Plus blanc que blanc
Alors complétement foiré ce Lovely Bones. Pas loin. Mark Wahlberg nous avait habitué à mieux dans ses prestations d'acteurs. Rachel Weisz n'apparait que trop peu (presque un sacrilège quand on a un joyau pareil pour son film), et même le douce Saoirse Ronan chiale à tout va. La musique, larmoyante au possible, se fait omniprésente, pour notre plus grand malheur. Pourtant, les vingts premières minutes sont franchement intéressantes. Elles s'immergent dans une famille américaine heureuse. Et c'est en sachant que la mort va indéniablement frapper que Jackson nous tient en haleine. Le meurtre, bien trop édulcoré et symbolisant, achève mal un passage magnifiquement entamé. L'occasion de saluer la performance de Stanley Tucci. Son jeu de tueur psychopathe et imaginatif crée une véritable tension dramatique. On aimerait que le film se recentre encore plus sur cet ignoble personnage.

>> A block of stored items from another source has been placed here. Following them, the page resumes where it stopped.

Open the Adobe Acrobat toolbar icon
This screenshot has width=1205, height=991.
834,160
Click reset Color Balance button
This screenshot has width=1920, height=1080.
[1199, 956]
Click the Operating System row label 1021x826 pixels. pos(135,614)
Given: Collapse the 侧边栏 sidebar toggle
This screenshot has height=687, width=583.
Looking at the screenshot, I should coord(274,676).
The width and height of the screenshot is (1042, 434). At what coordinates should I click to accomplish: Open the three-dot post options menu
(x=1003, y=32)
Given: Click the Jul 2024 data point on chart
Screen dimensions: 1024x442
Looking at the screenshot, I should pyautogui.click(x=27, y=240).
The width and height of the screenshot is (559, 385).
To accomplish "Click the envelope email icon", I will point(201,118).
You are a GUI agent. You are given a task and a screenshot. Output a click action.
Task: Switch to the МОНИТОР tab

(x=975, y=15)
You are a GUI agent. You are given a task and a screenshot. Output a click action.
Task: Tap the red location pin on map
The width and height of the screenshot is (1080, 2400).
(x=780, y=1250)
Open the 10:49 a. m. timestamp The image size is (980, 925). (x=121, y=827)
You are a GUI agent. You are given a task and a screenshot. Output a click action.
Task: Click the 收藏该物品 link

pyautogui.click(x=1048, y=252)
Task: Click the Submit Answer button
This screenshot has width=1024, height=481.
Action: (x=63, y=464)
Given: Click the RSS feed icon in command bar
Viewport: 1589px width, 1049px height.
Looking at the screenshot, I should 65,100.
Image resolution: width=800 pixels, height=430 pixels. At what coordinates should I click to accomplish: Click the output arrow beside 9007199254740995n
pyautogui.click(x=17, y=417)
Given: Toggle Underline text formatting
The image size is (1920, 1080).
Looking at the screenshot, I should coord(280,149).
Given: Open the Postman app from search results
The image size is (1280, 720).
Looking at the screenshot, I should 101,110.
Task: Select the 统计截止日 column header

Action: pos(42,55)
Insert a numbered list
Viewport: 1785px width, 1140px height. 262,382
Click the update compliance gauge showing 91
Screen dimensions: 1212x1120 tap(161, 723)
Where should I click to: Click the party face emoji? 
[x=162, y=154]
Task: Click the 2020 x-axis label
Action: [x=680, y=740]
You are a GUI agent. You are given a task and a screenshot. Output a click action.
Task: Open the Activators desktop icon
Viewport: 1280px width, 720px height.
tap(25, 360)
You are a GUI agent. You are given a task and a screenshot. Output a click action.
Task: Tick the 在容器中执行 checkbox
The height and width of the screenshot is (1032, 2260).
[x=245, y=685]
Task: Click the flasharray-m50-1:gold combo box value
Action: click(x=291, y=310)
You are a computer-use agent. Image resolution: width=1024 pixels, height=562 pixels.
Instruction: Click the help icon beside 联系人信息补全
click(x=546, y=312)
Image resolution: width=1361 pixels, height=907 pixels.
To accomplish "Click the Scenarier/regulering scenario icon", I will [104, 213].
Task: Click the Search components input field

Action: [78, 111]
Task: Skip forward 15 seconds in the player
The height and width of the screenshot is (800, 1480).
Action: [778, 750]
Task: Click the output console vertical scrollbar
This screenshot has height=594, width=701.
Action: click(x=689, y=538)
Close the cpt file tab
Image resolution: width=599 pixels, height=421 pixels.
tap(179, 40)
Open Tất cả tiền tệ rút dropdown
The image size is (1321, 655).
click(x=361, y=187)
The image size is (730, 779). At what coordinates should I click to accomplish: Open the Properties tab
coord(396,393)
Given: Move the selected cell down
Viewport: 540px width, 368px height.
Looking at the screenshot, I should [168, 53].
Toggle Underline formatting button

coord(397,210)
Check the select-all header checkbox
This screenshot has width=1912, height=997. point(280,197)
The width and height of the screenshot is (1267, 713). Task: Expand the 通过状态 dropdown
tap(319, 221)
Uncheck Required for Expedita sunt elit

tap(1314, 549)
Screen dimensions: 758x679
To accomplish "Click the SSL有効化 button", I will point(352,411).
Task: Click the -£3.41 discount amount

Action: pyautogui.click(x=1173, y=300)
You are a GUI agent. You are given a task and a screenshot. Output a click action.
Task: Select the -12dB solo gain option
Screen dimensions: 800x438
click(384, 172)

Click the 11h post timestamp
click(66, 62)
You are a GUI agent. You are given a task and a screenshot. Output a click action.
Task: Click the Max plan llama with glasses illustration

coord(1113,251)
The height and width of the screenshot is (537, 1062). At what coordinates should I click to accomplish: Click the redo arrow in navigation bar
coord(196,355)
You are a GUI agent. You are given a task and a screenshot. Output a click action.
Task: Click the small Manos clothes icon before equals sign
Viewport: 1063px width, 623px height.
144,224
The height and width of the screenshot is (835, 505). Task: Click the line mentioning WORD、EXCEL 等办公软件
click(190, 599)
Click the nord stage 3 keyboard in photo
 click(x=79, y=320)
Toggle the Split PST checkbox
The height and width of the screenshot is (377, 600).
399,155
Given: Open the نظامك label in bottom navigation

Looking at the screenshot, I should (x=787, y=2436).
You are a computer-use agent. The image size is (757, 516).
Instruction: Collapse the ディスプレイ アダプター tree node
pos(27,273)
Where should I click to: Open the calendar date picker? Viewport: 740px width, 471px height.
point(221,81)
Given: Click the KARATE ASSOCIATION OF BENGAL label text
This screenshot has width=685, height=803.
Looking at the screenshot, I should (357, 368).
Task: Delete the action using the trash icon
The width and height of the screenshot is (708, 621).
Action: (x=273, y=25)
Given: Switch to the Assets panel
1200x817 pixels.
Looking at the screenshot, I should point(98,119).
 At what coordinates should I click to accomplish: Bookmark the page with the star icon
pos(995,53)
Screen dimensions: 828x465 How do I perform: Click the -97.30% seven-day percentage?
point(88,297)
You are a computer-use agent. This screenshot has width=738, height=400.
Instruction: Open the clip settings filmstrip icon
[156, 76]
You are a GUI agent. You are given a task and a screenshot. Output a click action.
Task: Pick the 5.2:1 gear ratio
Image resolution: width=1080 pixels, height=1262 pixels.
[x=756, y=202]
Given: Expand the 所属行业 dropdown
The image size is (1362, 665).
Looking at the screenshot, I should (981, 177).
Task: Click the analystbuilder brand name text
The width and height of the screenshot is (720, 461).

Mais la morale étant ce qu'elle est, il fallait s'apitoyer sur les tourments d'une famille déchirée. La confrontation gentil papa/ méchant criminel tourne court et pendant ce temps Jackson en rajoute en pathos sur le paradis. Lovely Bones, plus blanc que blanc avec ses fondus enchainés éblouissants (au sens premier du terme, à savoir le mal rétinien créé par le surplus de lumière) se paume complètement malgré un matériau de départ intéressant. Une énorme déception de la part d'un cinéaste majeur. Un peu comme si le Seigneur des anneaux se résumait aux répliques de Legolas : du mauvais goût derrières de louables intentions.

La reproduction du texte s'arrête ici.